> **Source excerpt**:
+--

Dammit, Jim, I’m an Engineer, not an English major!
API documentation is incredibly important, but unlike tutorials or other reference documents that can be written in conventional text editors or word processors with nice built in spell checkers, the public API of a Java project is conveyed through JavaDoc comments that are contained in source code right next to each class and method as they are declared. We necessarily find ourselves with tons of generated web pages covered in prose… and full of spelling mistakes.
So I’ve had it in mind for a while to run
aspell over the java-gnome sources. Raving insanity, that’s for sure. Spell check source code? Are you mad?
Well, being suitable euphoric on New Year’s Day, I decided “what the hell, why not” and gave it a try. One thing that was obvious was that I was going to end up with a ridiculous number of unknown words that were going to need adding. Rather than
filling my personal dictionary (the one in
$HOME) with tons of project specific crud, I used
aspell‘s -p option to specify a new word list in the project’s top level directory. Easy enough with
bzr — they’ve got a
bzr root command that tells you the path of the project root. Nice.
Here’s the command line I used:
aspell -x -c -p `bzr root`/.aspell.en.pws -H Button.java
It worked pretty well. The tokens sure did add up in a hurry, though. Java language keywords? Ok, no problem. Class names? Sure, makes sense to add them — many had already turned up when spell-checking other documentation in the project. But uh oh: it wants to know about
x and every other bit of source code. Yikes. Quite the pain to add all that stuff while working through the files just to get to the JavaDoc and normal comments in order to fix the spelling in the text there.
But worth it… we now have spell checked API documentation!
What would really be neat is to write a little module for
aspell that adds a mode that understands to only spell check stuff between
*/ characters. The
-H flag above tells
aspell to ignore HTML markup, and there are modes for LaTeX and others. So hopefully a “source code” mode would be feasible, and I could start again and have a slightly better signal-to-noise ratio :)
Happy New Year!

+--

Stored items

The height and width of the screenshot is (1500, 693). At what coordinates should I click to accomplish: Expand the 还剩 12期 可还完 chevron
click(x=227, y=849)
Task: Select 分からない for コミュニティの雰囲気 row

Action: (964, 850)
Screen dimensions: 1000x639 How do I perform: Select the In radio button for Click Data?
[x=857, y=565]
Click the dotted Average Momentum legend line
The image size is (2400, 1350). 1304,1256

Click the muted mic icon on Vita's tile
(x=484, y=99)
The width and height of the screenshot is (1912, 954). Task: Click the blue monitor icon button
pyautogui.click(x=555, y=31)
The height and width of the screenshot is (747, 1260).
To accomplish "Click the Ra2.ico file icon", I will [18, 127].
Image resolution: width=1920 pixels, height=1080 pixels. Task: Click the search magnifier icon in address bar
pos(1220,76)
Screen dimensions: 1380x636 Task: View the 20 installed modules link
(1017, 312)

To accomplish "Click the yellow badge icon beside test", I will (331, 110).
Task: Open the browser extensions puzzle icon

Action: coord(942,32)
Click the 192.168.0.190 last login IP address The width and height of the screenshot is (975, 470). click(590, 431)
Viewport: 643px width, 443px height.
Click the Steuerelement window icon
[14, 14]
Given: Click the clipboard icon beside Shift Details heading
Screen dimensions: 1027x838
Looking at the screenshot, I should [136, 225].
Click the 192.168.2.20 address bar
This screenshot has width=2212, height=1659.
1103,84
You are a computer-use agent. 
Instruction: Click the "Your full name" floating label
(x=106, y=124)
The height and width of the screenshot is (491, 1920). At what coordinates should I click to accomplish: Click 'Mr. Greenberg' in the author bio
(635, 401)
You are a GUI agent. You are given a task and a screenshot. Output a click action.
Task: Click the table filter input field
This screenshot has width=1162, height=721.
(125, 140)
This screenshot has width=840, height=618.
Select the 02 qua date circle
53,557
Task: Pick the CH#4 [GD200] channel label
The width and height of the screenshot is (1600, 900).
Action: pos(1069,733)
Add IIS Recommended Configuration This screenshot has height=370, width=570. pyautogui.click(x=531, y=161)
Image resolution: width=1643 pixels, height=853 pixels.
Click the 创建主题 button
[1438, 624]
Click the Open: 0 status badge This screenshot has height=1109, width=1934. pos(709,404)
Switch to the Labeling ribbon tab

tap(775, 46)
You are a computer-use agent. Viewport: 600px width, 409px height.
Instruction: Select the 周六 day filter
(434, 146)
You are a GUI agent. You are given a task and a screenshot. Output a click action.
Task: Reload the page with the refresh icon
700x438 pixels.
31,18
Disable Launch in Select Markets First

+--

> **Problems to solve**:
A – In the blog post on spell-checking, which aspell option was used to specify a new word list in the project's top-level directory?
B – Please rewrite the blog post between "But worth it…" and "Happy New Year!", inclusive, substituting "hunspell" for every occurrence of "aspell".

> **Solutions**:
A – The -p option.

B –
But worth it… we now have spell checked API documentation!
What would really be neat is to write a little module for
hunspell that adds a mode that understands to only spell check stuff between
*/ characters. The
-H flag above tells
hunspell to ignore HTML markup, and there are modes for LaTeX and others. So hopefully a “source code” mode would be feasible, and I could start again and have a slightly better signal-to-noise ratio :)
Happy New Year!